DATASET CONTENT: Begin

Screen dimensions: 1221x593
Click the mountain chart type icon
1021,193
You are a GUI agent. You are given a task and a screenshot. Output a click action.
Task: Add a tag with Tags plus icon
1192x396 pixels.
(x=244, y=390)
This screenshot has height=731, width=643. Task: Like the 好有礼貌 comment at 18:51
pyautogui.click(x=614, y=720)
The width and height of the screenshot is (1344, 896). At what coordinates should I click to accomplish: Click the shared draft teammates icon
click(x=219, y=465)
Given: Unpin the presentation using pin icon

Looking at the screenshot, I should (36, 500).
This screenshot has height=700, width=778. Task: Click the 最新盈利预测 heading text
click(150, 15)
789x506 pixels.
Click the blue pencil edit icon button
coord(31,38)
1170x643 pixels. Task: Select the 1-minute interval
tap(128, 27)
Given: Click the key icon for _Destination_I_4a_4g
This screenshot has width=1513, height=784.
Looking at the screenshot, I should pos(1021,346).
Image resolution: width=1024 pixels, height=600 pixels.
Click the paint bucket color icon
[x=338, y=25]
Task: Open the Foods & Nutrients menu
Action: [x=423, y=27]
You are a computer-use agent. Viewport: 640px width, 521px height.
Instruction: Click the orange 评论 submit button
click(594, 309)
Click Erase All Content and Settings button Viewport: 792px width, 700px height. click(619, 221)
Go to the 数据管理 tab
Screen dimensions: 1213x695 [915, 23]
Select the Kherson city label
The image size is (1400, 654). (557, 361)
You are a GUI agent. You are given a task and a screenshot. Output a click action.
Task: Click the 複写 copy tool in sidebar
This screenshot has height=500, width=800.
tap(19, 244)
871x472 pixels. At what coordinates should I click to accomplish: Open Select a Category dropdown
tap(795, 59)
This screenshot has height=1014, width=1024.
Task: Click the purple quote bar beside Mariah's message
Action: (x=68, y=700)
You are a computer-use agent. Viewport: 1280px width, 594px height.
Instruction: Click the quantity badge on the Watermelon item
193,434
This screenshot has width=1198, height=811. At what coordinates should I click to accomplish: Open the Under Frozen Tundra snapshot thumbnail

DATASET CONTENT: End

→ WHAT IS NEEDED: All the lines above should appear again in the answer, exactly as written.

→ EXERCISE OUTPUT:
Screen dimensions: 1221x593
Click the mountain chart type icon
1021,193
You are a GUI agent. You are given a task and a screenshot. Output a click action.
Task: Add a tag with Tags plus icon
1192x396 pixels.
(x=244, y=390)
This screenshot has height=731, width=643. Task: Like the 好有礼貌 comment at 18:51
pyautogui.click(x=614, y=720)
The width and height of the screenshot is (1344, 896). At what coordinates should I click to accomplish: Click the shared draft teammates icon
click(x=219, y=465)
Given: Unpin the presentation using pin icon

Looking at the screenshot, I should (36, 500).
This screenshot has height=700, width=778. Task: Click the 最新盈利预测 heading text
click(150, 15)
789x506 pixels.
Click the blue pencil edit icon button
coord(31,38)
1170x643 pixels. Task: Select the 1-minute interval
tap(128, 27)
Given: Click the key icon for _Destination_I_4a_4g
This screenshot has width=1513, height=784.
Looking at the screenshot, I should pos(1021,346).
Image resolution: width=1024 pixels, height=600 pixels.
Click the paint bucket color icon
[x=338, y=25]
Task: Open the Foods & Nutrients menu
Action: [x=423, y=27]
You are a computer-use agent. Viewport: 640px width, 521px height.
Instruction: Click the orange 评论 submit button
click(594, 309)
Click Erase All Content and Settings button Viewport: 792px width, 700px height. click(619, 221)
Go to the 数据管理 tab
Screen dimensions: 1213x695 [915, 23]
Select the Kherson city label
The image size is (1400, 654). (557, 361)
You are a GUI agent. You are given a task and a screenshot. Output a click action.
Task: Click the 複写 copy tool in sidebar
This screenshot has height=500, width=800.
tap(19, 244)
871x472 pixels. At what coordinates should I click to accomplish: Open Select a Category dropdown
tap(795, 59)
This screenshot has height=1014, width=1024.
Task: Click the purple quote bar beside Mariah's message
Action: (x=68, y=700)
You are a computer-use agent. Viewport: 1280px width, 594px height.
Instruction: Click the quantity badge on the Watermelon item
193,434
This screenshot has width=1198, height=811. At what coordinates should I click to accomplish: Open the Under Frozen Tundra snapshot thumbnail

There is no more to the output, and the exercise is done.